A while ago, I realized that politicians, as a class of people, give the thumbs up way more often than any other class of people on earth. I almost never give anyone thumbs up; it's just not a gesture in my physical vocabulary. It's not in many people's, really. But politicians do it all the time. In fact, since starting the thumbs-up blog, I've discovered that that was more true than I had ever before understood.

The Governator with his thumb.

There do seem to be certain politicians for whom the move isn't natural -- notably, I haven't been able to find anybody from Idaho or Nevada -- but the thumbs up appears to cross most cultural bounds. It's endemic among American and British politicians for sure (the two thumbsie-upsiest politicians in the world appear to be UK Prime Minister David Cameron and US Vice President Joe Biden), and it appears to be common throughout the English-speaking world: there are plenty of Canadian and Australian politicians who have been photographed giving the gesture as well.

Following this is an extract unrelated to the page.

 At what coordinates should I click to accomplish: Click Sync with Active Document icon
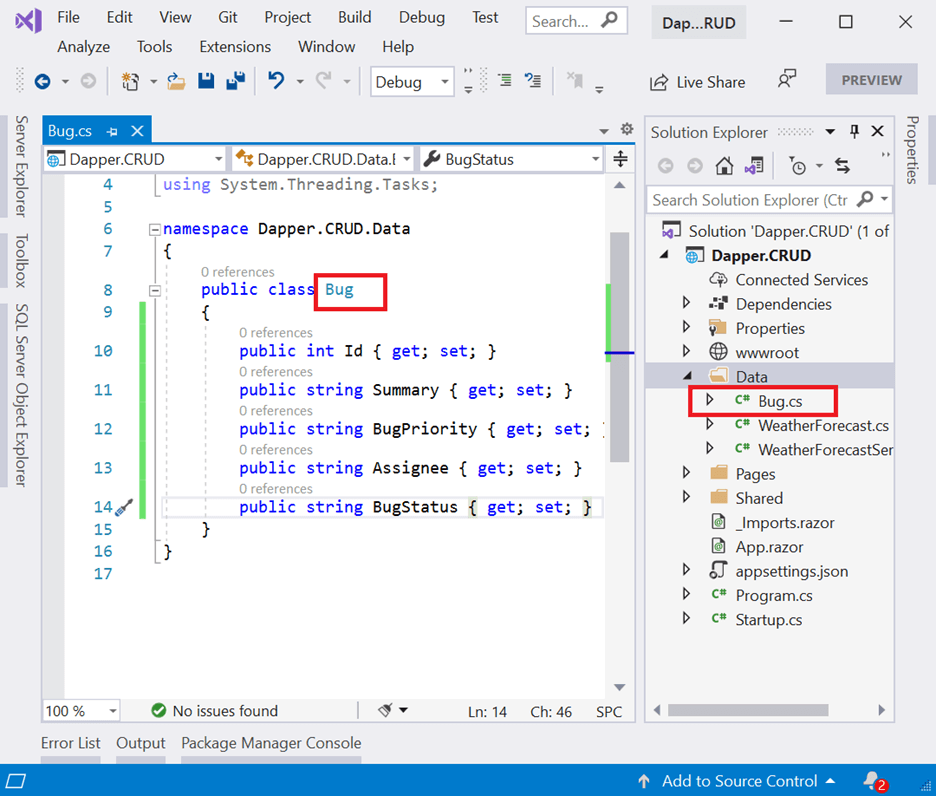coord(841,166)
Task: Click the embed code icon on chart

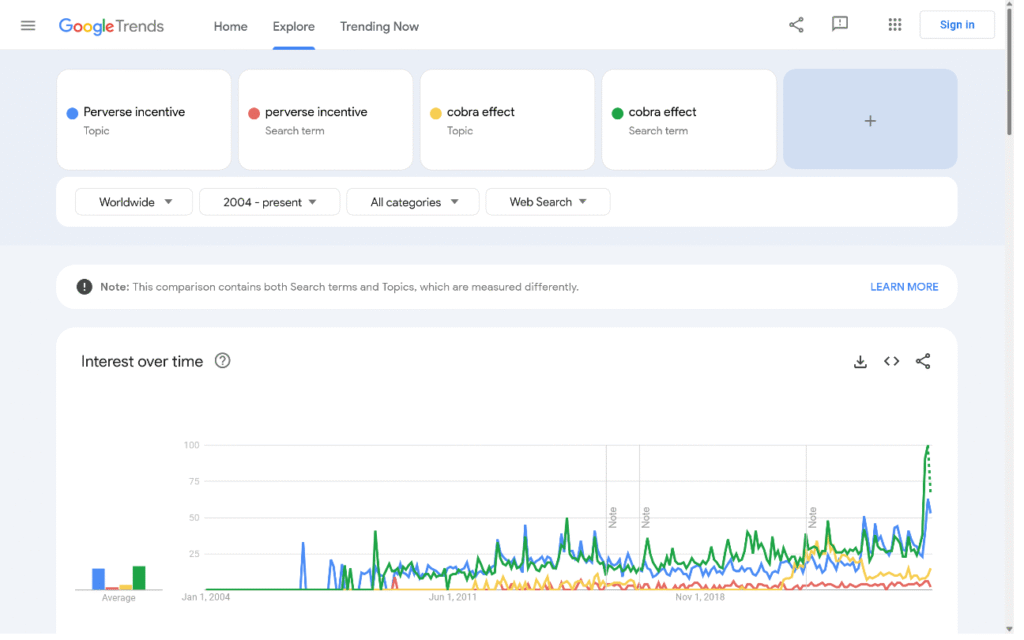Action: pos(891,362)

Mark Rutte, PM of the Netherlands, giving the international sign for "I am positive, trustworthy, and happy. You should vote for me."

But it transcends national boundaries. Now and again I've decided I need to find a politician from a non-US/Commonwealth country giving the thumbs up, and it has rarely been a challenge. The Presidents of Argentina and Brazil flash it often. The PM of the Netherlands is an enthusiast of the gesture. So is Turkish President Recep Tayyip Edrogan.

So far, the world's two largest countries have evaded my attempts. It may be that India and China lack a culture of the thumbs-up -- I'm sure that's true in many places. But it may also be that I haven't looked hard enough yet.